--- Records provided ---
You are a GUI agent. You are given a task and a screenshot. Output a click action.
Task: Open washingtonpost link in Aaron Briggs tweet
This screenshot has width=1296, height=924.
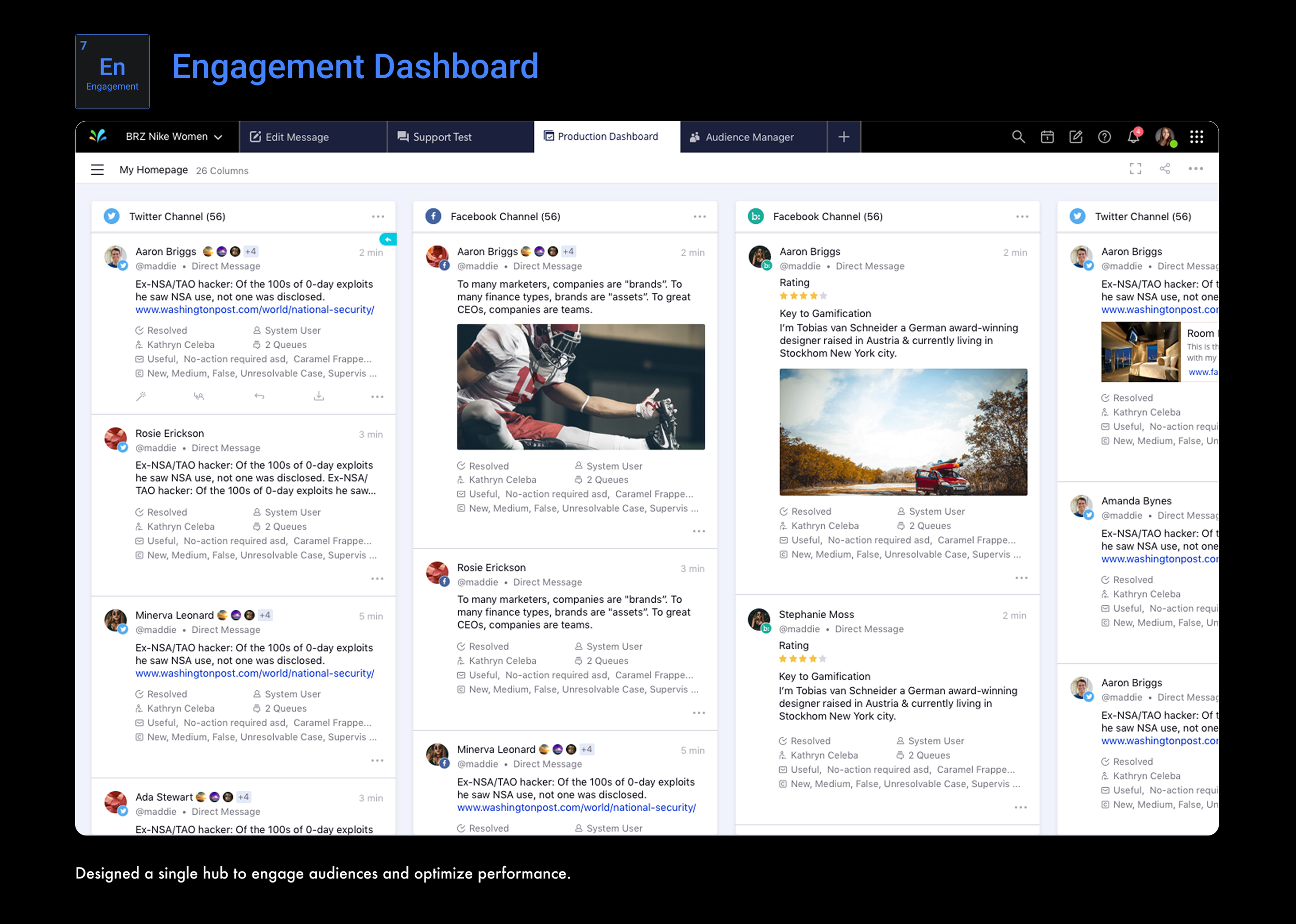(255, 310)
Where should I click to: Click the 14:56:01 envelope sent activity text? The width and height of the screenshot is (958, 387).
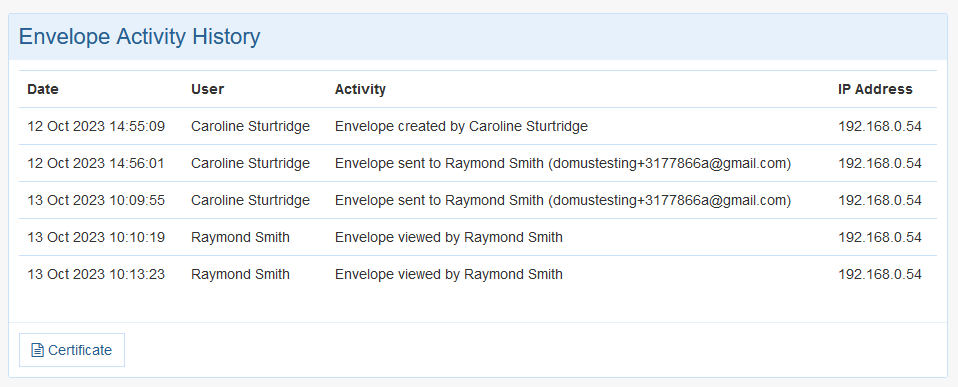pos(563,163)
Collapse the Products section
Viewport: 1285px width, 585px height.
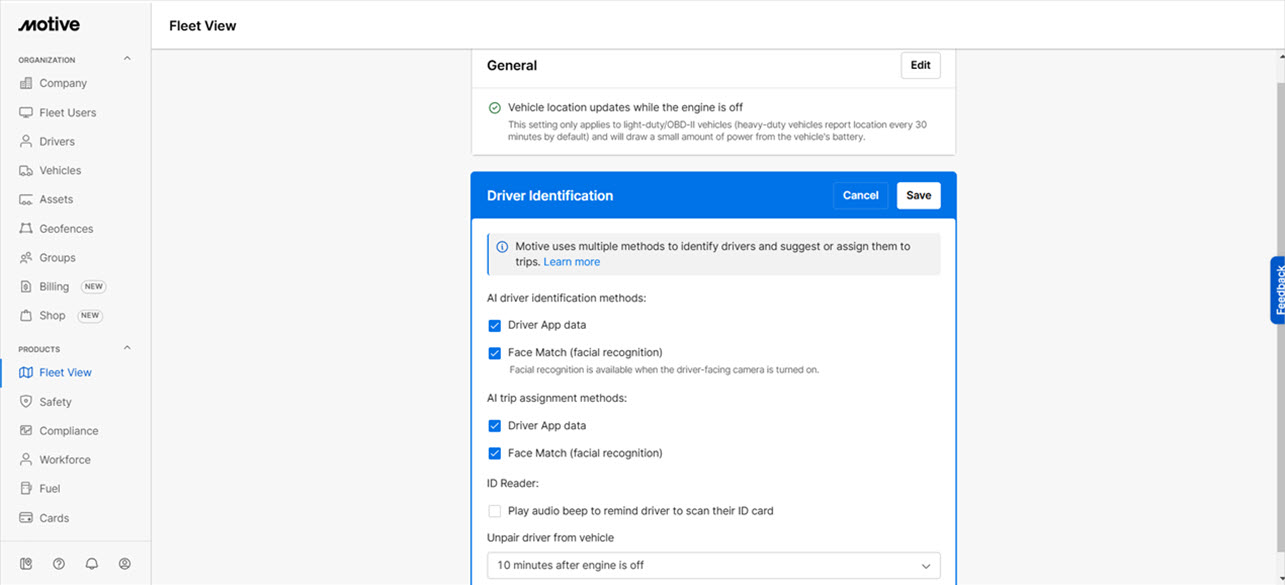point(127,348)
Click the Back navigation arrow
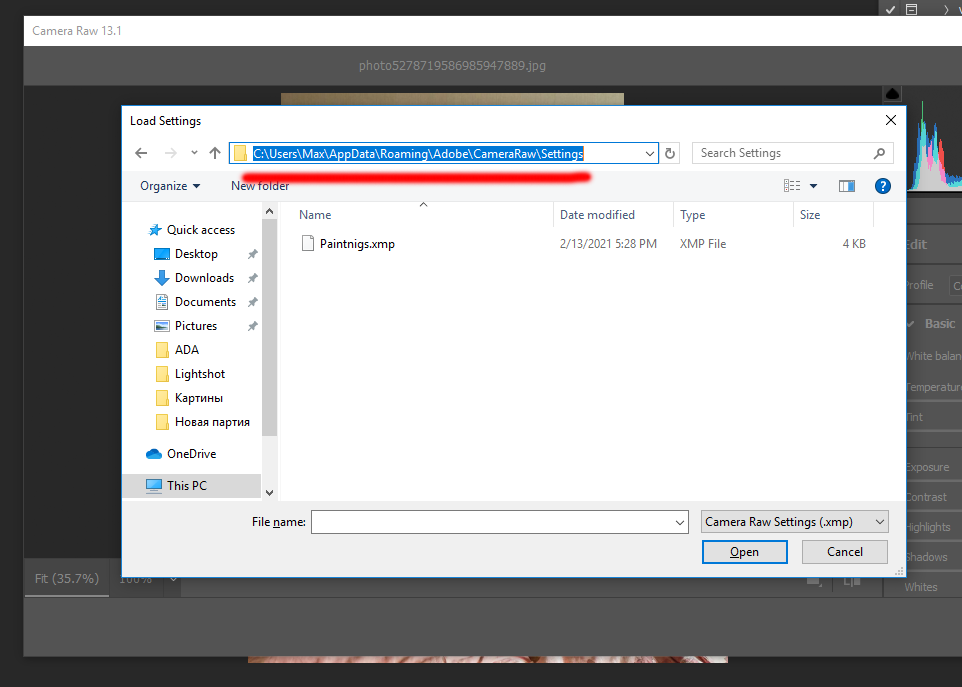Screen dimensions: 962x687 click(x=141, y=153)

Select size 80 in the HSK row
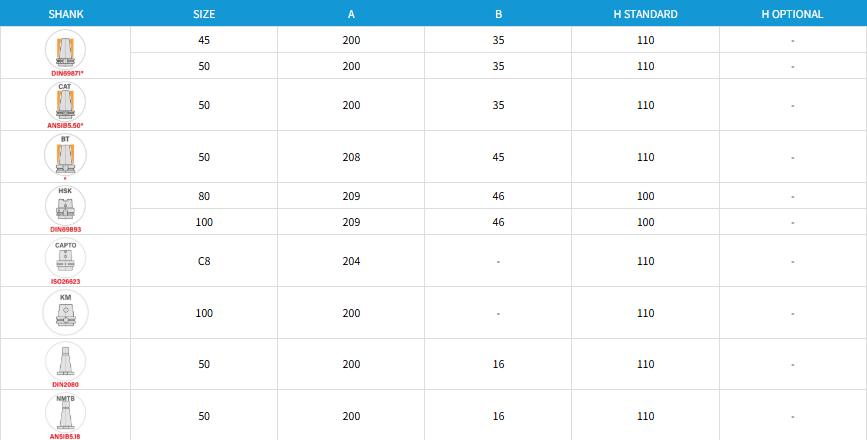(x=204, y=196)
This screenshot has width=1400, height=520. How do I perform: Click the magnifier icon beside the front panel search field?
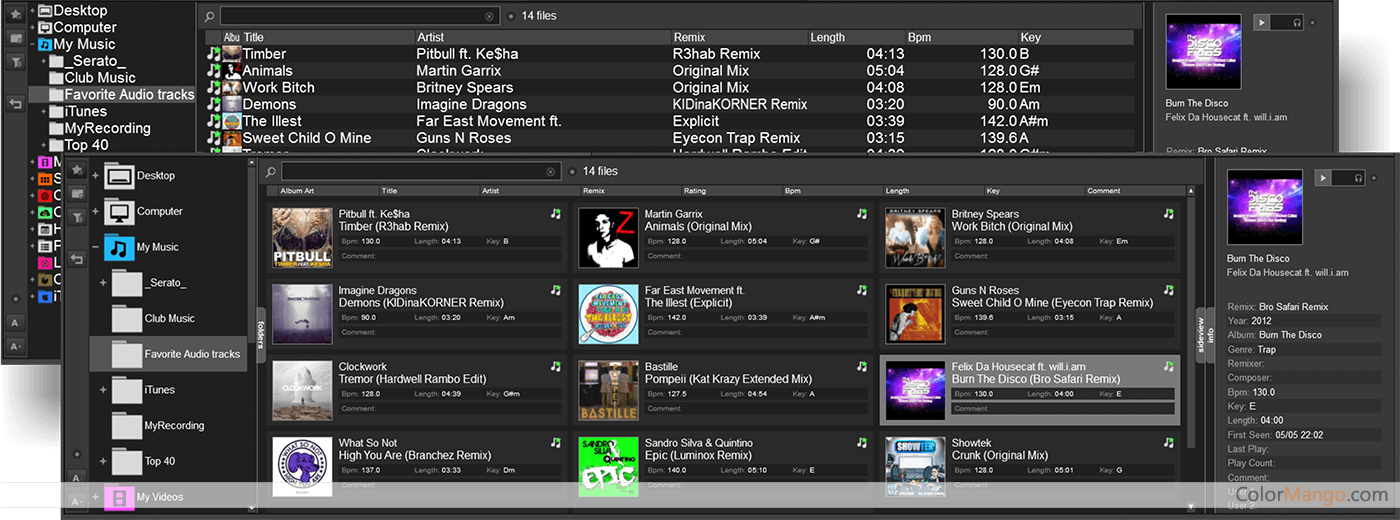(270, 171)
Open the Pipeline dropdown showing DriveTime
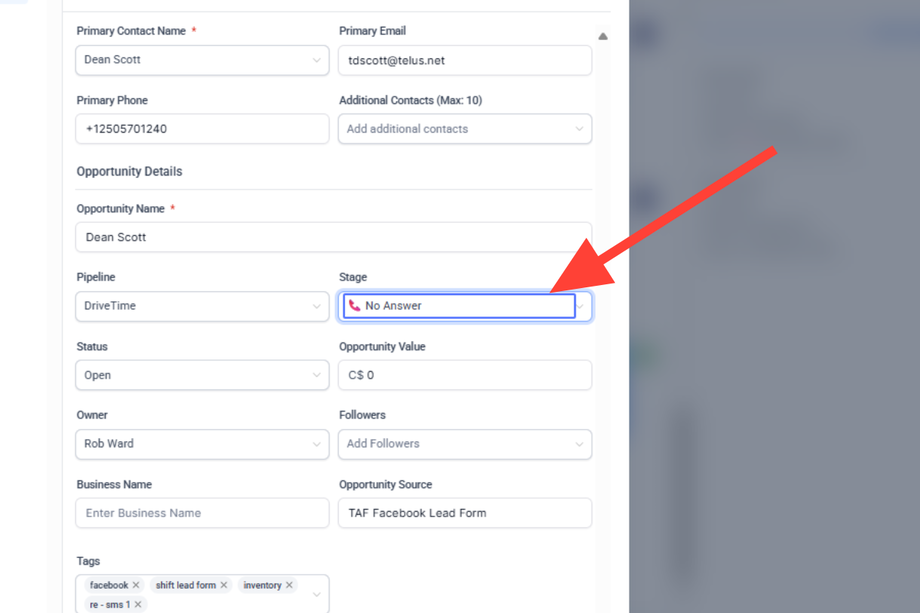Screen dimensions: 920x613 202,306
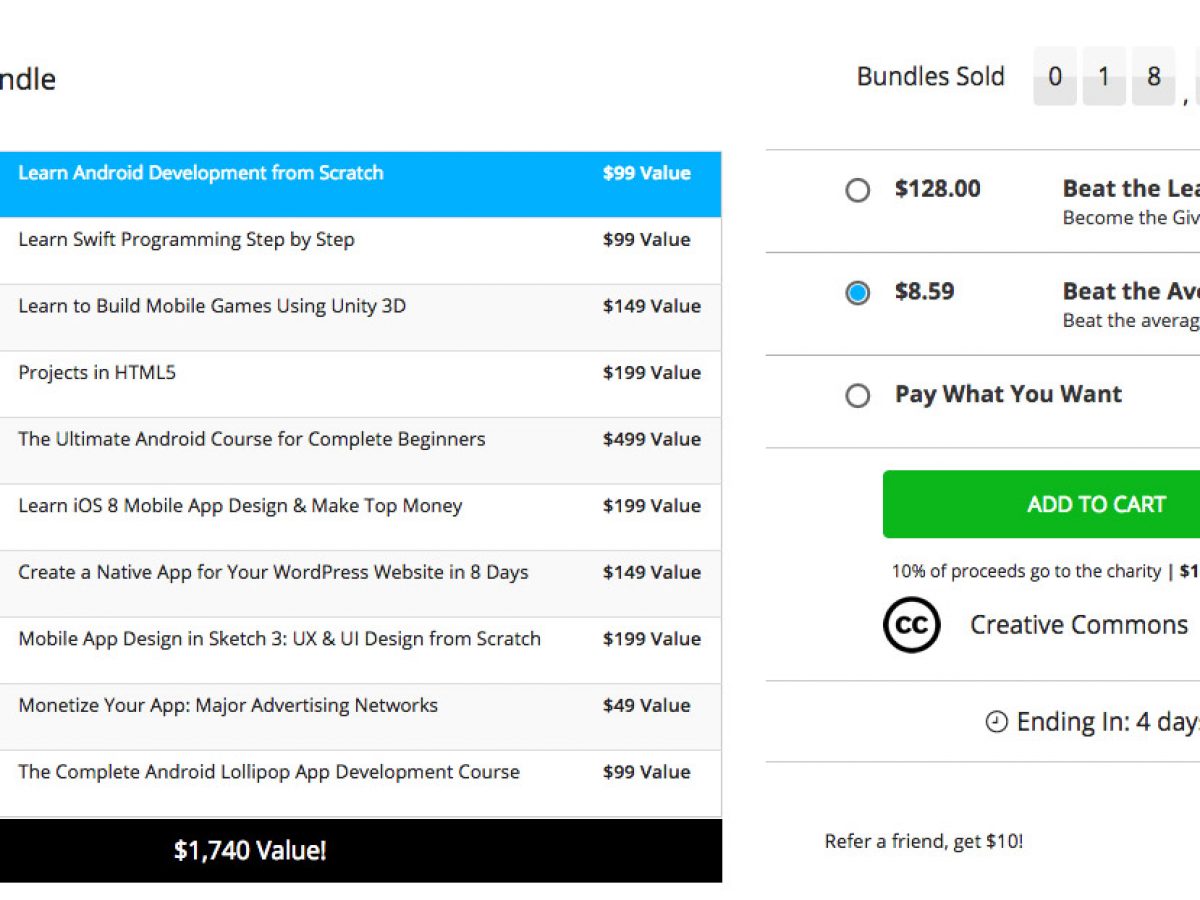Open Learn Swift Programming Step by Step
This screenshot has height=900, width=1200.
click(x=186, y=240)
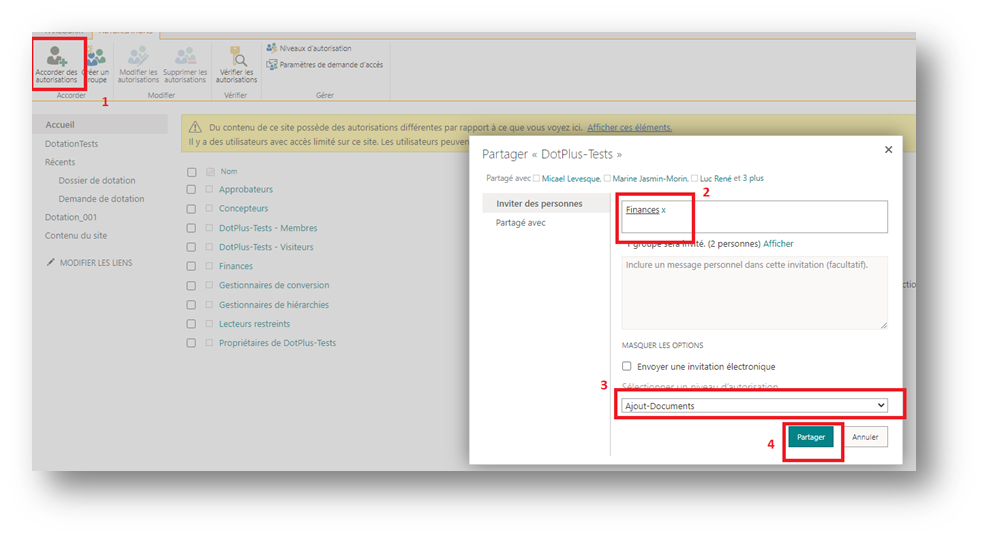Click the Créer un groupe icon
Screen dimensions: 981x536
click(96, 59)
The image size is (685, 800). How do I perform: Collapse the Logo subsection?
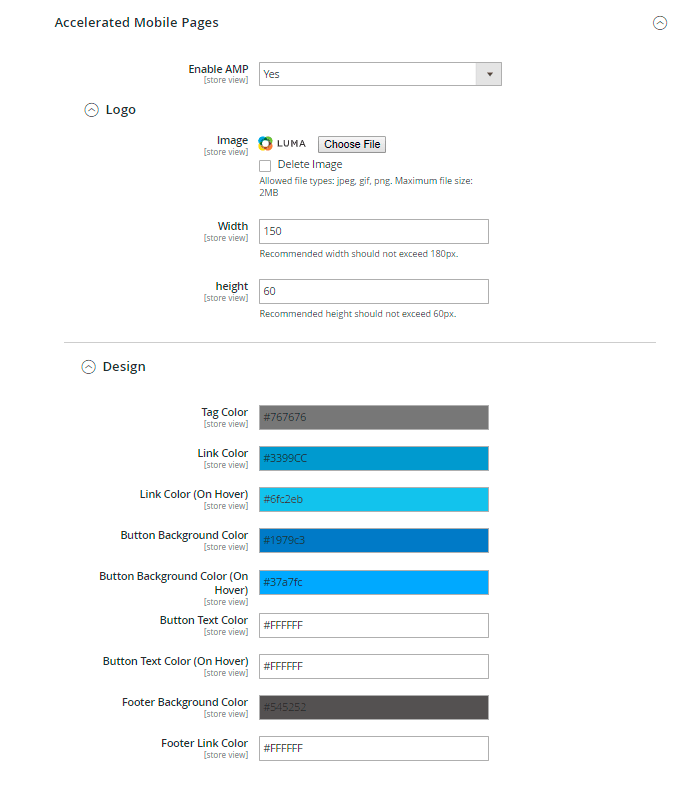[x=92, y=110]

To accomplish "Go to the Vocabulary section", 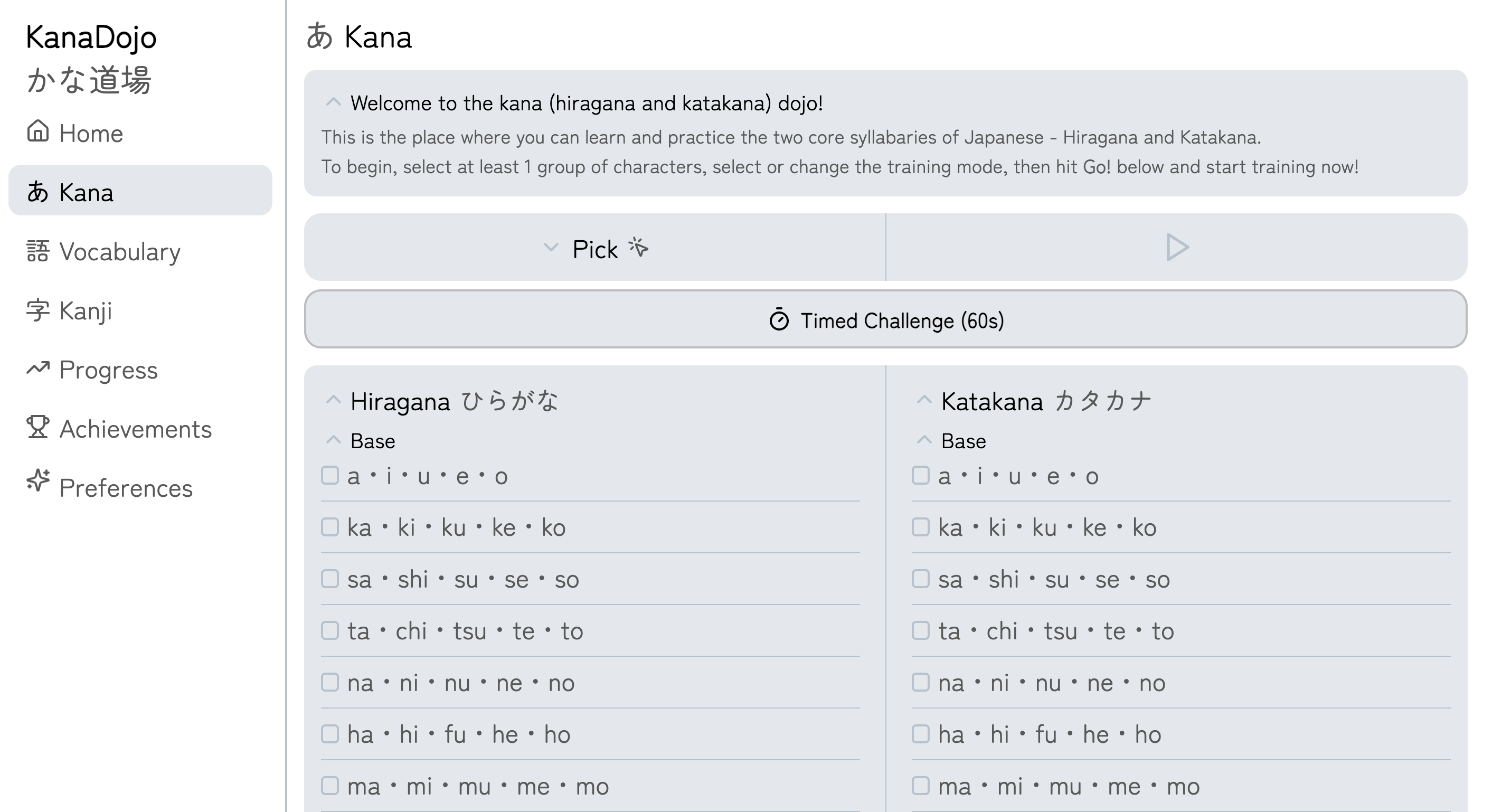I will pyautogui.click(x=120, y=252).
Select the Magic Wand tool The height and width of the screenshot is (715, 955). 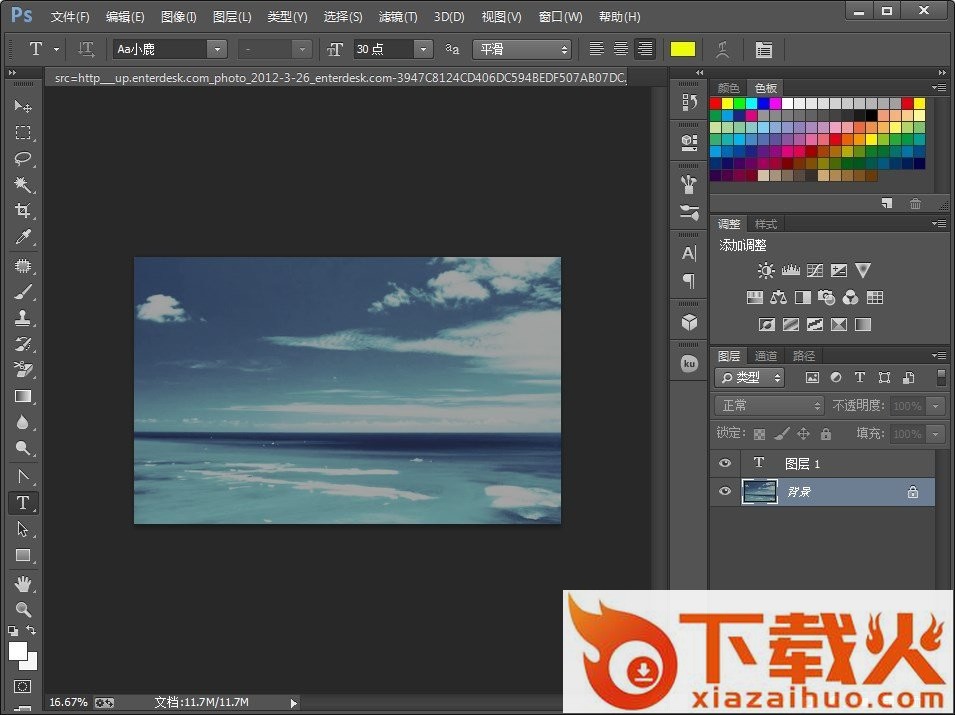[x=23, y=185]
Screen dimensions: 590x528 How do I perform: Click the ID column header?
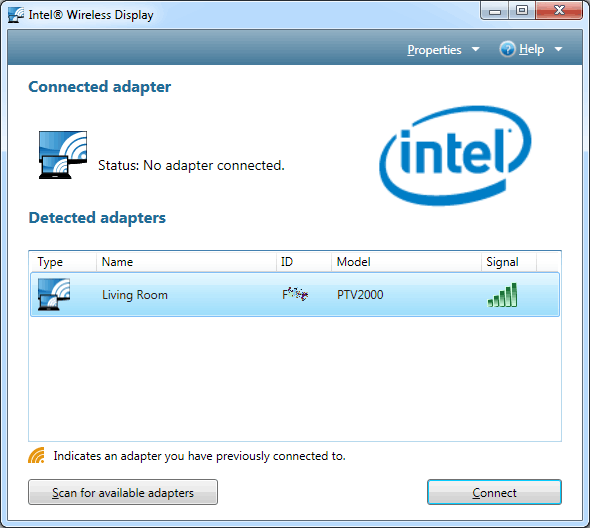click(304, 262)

--- Instructions to follow ---
Add 120 to every coordinate in the answers and write out the part of the records that opens with their first line and closes with the line containing "pos(563,163)", including the requests. Leave the pictures out of your answer.

--- Result of the task ---
You are a GUI agent. You are given a task and a screenshot. Output a click action.
Task: Open washingtonpost link in Aaron Briggs tweet
This screenshot has width=1296, height=924.
(375, 430)
Where should I click to: Click the 14:56:01 envelope sent activity text? The width and height of the screenshot is (958, 387).
pos(683,283)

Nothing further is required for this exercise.